◆ **What the task asks**: I would like you to print all the records below exactly as they are.

◆ **Collected data entries**:
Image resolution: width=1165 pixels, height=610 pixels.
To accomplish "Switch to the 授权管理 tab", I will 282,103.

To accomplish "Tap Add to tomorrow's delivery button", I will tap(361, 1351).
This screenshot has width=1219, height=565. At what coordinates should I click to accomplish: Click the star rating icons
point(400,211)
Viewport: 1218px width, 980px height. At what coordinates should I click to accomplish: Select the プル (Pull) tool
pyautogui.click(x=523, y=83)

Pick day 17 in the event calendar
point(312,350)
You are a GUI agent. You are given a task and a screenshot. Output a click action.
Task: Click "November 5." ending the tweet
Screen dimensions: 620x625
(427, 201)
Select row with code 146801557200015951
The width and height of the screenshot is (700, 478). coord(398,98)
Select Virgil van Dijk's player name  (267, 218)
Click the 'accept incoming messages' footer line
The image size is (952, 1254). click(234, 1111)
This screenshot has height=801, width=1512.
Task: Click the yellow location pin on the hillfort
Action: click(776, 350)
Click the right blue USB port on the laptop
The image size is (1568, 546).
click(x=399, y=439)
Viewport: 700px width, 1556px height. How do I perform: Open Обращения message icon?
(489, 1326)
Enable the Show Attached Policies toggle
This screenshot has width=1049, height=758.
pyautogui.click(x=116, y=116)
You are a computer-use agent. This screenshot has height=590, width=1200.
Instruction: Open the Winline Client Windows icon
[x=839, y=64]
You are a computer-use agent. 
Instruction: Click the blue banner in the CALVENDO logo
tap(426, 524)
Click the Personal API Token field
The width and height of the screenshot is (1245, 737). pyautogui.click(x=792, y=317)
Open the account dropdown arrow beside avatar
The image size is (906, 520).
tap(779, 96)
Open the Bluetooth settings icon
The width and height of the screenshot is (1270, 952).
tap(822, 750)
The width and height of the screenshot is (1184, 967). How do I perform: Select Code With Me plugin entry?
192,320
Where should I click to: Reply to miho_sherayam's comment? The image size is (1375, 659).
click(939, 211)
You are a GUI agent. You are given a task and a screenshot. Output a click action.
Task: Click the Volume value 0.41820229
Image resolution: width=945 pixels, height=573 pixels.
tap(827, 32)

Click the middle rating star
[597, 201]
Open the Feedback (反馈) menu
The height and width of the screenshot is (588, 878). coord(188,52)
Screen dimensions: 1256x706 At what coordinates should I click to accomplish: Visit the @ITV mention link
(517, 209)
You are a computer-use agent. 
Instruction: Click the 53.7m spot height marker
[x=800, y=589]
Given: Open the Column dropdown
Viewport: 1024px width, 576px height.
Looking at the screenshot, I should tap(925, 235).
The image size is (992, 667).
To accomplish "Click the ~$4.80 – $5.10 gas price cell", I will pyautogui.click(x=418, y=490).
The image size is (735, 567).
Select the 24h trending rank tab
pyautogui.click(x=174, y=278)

◆ **Solution to the problem**:
Image resolution: width=1165 pixels, height=610 pixels.
To accomplish "Switch to the 授权管理 tab", I will 282,103.

To accomplish "Tap Add to tomorrow's delivery button", I will tap(361, 1351).
This screenshot has width=1219, height=565. At what coordinates should I click to accomplish: Click the star rating icons
point(400,211)
Viewport: 1218px width, 980px height. At what coordinates should I click to accomplish: Select the プル (Pull) tool
pyautogui.click(x=523, y=83)

Pick day 17 in the event calendar
point(312,350)
You are a GUI agent. You are given a task and a screenshot. Output a click action.
Task: Click "November 5." ending the tweet
Screen dimensions: 620x625
(427, 201)
Select row with code 146801557200015951
The width and height of the screenshot is (700, 478). coord(398,98)
Select Virgil van Dijk's player name  (267, 218)
Click the 'accept incoming messages' footer line
The image size is (952, 1254). click(234, 1111)
This screenshot has height=801, width=1512.
Task: Click the yellow location pin on the hillfort
Action: click(776, 350)
Click the right blue USB port on the laptop
The image size is (1568, 546).
click(x=399, y=439)
Viewport: 700px width, 1556px height. How do I perform: Open Обращения message icon?
(489, 1326)
Enable the Show Attached Policies toggle
This screenshot has width=1049, height=758.
pyautogui.click(x=116, y=116)
You are a computer-use agent. This screenshot has height=590, width=1200.
Instruction: Open the Winline Client Windows icon
[x=839, y=64]
You are a computer-use agent. 
Instruction: Click the blue banner in the CALVENDO logo
tap(426, 524)
Click the Personal API Token field
The width and height of the screenshot is (1245, 737). pyautogui.click(x=792, y=317)
Open the account dropdown arrow beside avatar
The image size is (906, 520).
tap(779, 96)
Open the Bluetooth settings icon
The width and height of the screenshot is (1270, 952).
tap(822, 750)
The width and height of the screenshot is (1184, 967). How do I perform: Select Code With Me plugin entry?
192,320
Where should I click to: Reply to miho_sherayam's comment? The image size is (1375, 659).
click(939, 211)
You are a GUI agent. You are given a task and a screenshot. Output a click action.
Task: Click the Volume value 0.41820229
Image resolution: width=945 pixels, height=573 pixels.
tap(827, 32)

Click the middle rating star
[597, 201]
Open the Feedback (反馈) menu
The height and width of the screenshot is (588, 878). coord(188,52)
Screen dimensions: 1256x706 At what coordinates should I click to accomplish: Visit the @ITV mention link
(517, 209)
You are a computer-use agent. 
Instruction: Click the 53.7m spot height marker
[x=800, y=589]
Given: Open the Column dropdown
Viewport: 1024px width, 576px height.
Looking at the screenshot, I should tap(925, 235).
The image size is (992, 667).
To accomplish "Click the ~$4.80 – $5.10 gas price cell", I will pyautogui.click(x=418, y=490).
The image size is (735, 567).
Select the 24h trending rank tab
pyautogui.click(x=174, y=278)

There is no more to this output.